A collection of papers on the occasion of the Conference on the Future of Europe
Edited by Guido Montani and published under the auspices of The Altiero Spinelli Institute for Federalist Studies
The launch of the Conference on the Future of Europe comes in the year in which federalists are celebrating the 80th anniversary of the Ventotene Manifesto (drawn up in 1941 on the Mediterranean island where Mussolini imprisoned his opponents), and which will also see Glasgow hosting the COP26, the UN conference that will have to take crucial decisions to stop the human species plunging headlong into an irreversible environmental crisis. These three events taking place in 2021 present significant structural elements in common, not just a simple scheduling coincidence. This collection of short essays aims to illustrate the connections between these events and their political implications.

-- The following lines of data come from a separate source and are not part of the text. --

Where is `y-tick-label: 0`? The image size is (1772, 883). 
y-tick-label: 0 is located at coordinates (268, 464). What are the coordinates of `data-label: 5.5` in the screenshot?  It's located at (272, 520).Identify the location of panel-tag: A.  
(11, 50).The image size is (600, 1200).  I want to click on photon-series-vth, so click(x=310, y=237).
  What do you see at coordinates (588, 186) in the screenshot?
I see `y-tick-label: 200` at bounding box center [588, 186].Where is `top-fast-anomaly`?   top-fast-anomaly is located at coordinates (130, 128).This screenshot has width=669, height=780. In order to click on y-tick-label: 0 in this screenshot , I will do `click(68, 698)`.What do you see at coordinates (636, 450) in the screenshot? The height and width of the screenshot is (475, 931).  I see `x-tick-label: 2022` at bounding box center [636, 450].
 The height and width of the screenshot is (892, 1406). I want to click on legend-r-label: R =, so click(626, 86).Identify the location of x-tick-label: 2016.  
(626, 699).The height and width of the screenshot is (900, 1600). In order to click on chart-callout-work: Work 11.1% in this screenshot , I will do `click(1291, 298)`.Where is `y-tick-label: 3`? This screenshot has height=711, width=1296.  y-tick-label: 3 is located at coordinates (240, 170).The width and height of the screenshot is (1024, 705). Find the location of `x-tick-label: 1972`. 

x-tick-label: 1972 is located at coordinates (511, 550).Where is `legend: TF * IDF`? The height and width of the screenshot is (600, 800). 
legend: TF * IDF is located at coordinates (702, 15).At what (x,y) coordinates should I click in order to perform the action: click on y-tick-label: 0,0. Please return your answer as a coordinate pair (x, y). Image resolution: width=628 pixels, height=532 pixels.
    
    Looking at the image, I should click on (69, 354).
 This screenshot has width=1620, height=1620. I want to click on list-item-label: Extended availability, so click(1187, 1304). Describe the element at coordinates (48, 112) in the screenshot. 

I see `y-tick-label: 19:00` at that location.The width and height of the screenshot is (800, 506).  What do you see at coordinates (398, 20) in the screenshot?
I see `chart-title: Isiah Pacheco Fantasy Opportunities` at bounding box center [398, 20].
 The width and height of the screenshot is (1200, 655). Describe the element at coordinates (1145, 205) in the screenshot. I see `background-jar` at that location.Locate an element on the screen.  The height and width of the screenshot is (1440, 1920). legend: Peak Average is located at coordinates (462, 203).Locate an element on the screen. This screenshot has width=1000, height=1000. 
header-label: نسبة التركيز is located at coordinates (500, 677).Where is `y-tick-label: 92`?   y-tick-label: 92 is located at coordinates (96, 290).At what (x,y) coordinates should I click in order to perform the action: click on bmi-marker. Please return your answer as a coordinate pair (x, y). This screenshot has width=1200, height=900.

Our Director Brendan Donnelly has contributed a chapter on “Lessons for the Conference from Brexit”. He argues that, from a purely British perspective, a reinforced Union emerging from the Conference would be, ironically, the form of Union most likely to attract the United Kingdom into renewed membership of the Union. It should be recalled that the UK’s original membership of the EU arose from a time when the UK was politically and economically at a low ebb and the European Community seemed an anchor of prosperity and stability to which the buffeted British state could attach itself. It may well be that in the coming years the British state will be heading into stormy waters, both economically and constitutionally. If the Conference can be the start of a process whereby the Union is once again seen as a powerful and challenging neighbour from association with which the UK could benefit, the calculus of sovereignty-sharing may rapidly change for the British electorate.